• [Consigne 1]: Recopiez fidèlement le passage du texte sur la confrontation israélo-américaine à propos de Gaza, en commençant aux mots « Pour la première fois, l'évaluation » et en vous arrêtant après « l'énigme de Rafah. ».

La confrontation israélo-américaine sur Gaza est à un tournant décisif, par Eran Lerman

Il est rare que les relations spéciales entre les États-Unis et Israël aient donné lieu à une manifestation aussi spectaculaire de la discorde entre les dirigeants.

 

Eran Lerman

Ce qui a commencé comme une remarquable démonstration du soutien et de la solidarité des États-Unis avec Israël, à la suite de l'assaut du Hamas en octobre, a été de plus en plus entaché d'acrimonie en février et en mars. La déclaration de la Maison Blanche du 18 mars ne laisse planer aucun doute sur le fait que les États-Unis ne soutiendront pas les plans d'attaque d'Israël contre Rafah et que des consultations sont nécessaires pour trouver d'autres moyens d'abattre le Hamas dans les zones qui ne sont pas encore sous le contrôle d'Israël.

Pour la première fois, l'évaluation annuelle des services de renseignement américains a spéculé sur la possibilité que la coalition actuelle en Israël s'effondre en raison du mécontentement de l'opinion publique. Pour la première fois, un leader de la majorité au Sénat américain - Chuck Schumer, actuellement la personnalité politique juive la plus haut placée en Amérique - a appelé au remplacement d'un premier ministre israélien. Entre-temps, les institutions militaires des deux pays travaillent toujours en étroite collaboration et tenteront maintenant de trouver une solution à l'énigme de Rafah.

Prochaine étape

Israël prépare un assaut sur les dernières zones encore tenues par le Hamas, en particulier Rafah. Plus d'un million de personnes déplacées à l'intérieur de la bande de Gaza se sont réfugiées dans les zones de Rafah après le début de la campagne terrestre d'Israël, à la demande de ce dernier. Il faut maintenant leur donner les moyens de s'en sortir avant que Rafah ne devienne une zone de combat.

• [Données fournies]:
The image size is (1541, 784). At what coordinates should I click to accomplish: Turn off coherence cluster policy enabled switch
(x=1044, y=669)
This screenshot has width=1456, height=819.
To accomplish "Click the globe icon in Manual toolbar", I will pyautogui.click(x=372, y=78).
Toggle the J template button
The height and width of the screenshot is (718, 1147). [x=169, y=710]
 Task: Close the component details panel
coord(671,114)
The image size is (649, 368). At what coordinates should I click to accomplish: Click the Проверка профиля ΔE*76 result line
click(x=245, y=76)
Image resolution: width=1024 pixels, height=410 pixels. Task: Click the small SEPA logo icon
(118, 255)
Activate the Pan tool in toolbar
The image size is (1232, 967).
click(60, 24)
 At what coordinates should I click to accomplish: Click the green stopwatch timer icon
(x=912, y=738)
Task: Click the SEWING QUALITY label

• [Consigne 2]: Reproduisez les lignes des données depuis le début jusqu'à la ligne contenant « (x=912, y=738) » incluse, en remplaçant « accomplish » par « complete » et sans rien modifier d'autre. Ne donnez que ces lignes.

• [Réponse correcte 1]:
Pour la première fois, l'évaluation annuelle des services de renseignement américains a spéculé sur la possibilité que la coalition actuelle en Israël s'effondre en raison du mécontentement de l'opinion publique. Pour la première fois, un leader de la majorité au Sénat américain - Chuck Schumer, actuellement la personnalité politique juive la plus haut placée en Amérique - a appelé au remplacement d'un premier ministre israélien. Entre-temps, les institutions militaires des deux pays travaillent toujours en étroite collaboration et tenteront maintenant de trouver une solution à l'énigme de Rafah.

• [Réponse correcte 2]:
The image size is (1541, 784). At what coordinates should I click to complete: Turn off coherence cluster policy enabled switch
(x=1044, y=669)
This screenshot has width=1456, height=819.
To complete "Click the globe icon in Manual toolbar", I will pyautogui.click(x=372, y=78).
Toggle the J template button
The height and width of the screenshot is (718, 1147). [x=169, y=710]
 Task: Close the component details panel
coord(671,114)
The image size is (649, 368). At what coordinates should I click to complete: Click the Проверка профиля ΔE*76 result line
click(x=245, y=76)
Image resolution: width=1024 pixels, height=410 pixels. Task: Click the small SEPA logo icon
(118, 255)
Activate the Pan tool in toolbar
The image size is (1232, 967).
click(60, 24)
 At what coordinates should I click to complete: Click the green stopwatch timer icon
(x=912, y=738)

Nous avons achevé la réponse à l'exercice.